> Record set:
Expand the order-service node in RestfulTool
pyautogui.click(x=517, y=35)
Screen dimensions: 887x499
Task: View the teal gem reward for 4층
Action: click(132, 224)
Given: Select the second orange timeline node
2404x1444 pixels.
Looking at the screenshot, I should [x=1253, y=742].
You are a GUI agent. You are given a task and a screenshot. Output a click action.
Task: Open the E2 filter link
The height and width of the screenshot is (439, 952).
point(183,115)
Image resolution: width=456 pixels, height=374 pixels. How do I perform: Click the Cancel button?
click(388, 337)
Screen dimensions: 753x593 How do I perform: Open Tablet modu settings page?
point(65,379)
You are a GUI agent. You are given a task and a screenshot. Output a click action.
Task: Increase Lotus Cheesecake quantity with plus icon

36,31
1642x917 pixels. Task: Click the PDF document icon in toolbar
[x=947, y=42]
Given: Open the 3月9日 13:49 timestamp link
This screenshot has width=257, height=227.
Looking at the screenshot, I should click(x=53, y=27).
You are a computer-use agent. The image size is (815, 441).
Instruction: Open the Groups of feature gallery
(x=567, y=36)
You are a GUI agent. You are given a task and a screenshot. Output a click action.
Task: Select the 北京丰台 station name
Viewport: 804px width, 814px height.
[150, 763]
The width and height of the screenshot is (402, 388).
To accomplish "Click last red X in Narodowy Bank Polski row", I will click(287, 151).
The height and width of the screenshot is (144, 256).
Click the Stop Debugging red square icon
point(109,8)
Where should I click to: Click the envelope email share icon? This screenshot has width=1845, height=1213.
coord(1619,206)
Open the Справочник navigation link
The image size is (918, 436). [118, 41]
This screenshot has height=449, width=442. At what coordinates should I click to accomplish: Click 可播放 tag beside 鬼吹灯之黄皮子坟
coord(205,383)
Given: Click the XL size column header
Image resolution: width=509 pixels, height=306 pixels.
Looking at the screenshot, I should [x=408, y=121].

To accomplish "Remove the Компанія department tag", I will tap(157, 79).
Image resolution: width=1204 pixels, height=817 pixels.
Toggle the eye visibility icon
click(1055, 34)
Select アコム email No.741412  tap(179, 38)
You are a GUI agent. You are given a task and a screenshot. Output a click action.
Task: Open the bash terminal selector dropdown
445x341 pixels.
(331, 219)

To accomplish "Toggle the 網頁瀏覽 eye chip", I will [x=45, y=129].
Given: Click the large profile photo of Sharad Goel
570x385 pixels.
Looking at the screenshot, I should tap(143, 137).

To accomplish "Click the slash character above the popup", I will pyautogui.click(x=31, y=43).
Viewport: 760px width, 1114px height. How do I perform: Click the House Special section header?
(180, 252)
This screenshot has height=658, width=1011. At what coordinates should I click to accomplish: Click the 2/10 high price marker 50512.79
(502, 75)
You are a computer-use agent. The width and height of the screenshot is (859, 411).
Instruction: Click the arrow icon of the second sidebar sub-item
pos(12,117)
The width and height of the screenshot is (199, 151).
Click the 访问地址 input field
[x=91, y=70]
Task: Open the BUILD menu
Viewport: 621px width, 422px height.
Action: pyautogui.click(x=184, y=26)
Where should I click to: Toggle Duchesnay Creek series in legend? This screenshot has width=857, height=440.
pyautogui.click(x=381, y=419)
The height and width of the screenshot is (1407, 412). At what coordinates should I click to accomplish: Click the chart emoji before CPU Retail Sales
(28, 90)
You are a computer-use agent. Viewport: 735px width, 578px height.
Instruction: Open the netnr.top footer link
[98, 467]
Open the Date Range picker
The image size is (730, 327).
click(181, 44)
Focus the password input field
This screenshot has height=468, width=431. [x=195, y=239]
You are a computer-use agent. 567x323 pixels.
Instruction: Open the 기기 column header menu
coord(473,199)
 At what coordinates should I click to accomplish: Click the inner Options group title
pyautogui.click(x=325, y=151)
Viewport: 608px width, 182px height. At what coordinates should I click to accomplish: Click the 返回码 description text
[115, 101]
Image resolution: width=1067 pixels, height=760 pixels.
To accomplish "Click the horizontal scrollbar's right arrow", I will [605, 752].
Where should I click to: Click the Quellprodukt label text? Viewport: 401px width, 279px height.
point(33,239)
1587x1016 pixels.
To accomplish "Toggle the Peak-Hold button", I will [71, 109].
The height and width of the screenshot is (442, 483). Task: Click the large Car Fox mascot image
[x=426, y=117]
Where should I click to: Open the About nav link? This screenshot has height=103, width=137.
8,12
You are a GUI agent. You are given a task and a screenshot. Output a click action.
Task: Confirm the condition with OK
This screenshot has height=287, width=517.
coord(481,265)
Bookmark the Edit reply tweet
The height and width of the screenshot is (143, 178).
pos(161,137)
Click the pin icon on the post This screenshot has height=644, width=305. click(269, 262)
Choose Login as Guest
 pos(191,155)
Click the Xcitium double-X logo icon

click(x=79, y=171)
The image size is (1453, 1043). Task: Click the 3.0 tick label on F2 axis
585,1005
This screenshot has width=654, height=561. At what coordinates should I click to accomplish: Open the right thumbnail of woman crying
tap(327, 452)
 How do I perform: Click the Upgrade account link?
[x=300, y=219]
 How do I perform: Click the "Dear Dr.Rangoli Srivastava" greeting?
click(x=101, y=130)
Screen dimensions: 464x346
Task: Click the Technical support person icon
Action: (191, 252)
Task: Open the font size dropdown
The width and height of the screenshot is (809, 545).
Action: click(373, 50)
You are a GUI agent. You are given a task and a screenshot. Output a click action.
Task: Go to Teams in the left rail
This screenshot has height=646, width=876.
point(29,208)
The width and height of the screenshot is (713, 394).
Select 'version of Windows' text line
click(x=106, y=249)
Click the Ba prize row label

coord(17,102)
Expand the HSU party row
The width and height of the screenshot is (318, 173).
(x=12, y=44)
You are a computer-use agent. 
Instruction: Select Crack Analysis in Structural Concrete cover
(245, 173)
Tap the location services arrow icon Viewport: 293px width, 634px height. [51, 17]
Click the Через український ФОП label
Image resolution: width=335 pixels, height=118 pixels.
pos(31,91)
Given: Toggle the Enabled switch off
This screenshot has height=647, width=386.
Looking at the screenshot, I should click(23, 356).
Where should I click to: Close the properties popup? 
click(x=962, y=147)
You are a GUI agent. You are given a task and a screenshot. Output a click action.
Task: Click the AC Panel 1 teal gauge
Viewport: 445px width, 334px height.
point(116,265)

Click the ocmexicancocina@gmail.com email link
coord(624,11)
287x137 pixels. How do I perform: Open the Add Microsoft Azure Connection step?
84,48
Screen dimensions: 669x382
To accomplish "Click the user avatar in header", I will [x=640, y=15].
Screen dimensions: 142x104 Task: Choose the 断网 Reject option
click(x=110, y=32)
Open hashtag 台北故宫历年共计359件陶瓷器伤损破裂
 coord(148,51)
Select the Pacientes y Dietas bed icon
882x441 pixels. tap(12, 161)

> Exercise: In the lines above, spot each one that contains the word "computer" and copy it.

> Answer box:
You are a computer-use agent. The image size is (815, 441).
You are a computer-use agent. The width and height of the screenshot is (859, 411).
You are a computer-use agent. Viewport: 735px width, 578px height.
You are a computer-use agent. 567x323 pixels.
You are a computer-use agent. 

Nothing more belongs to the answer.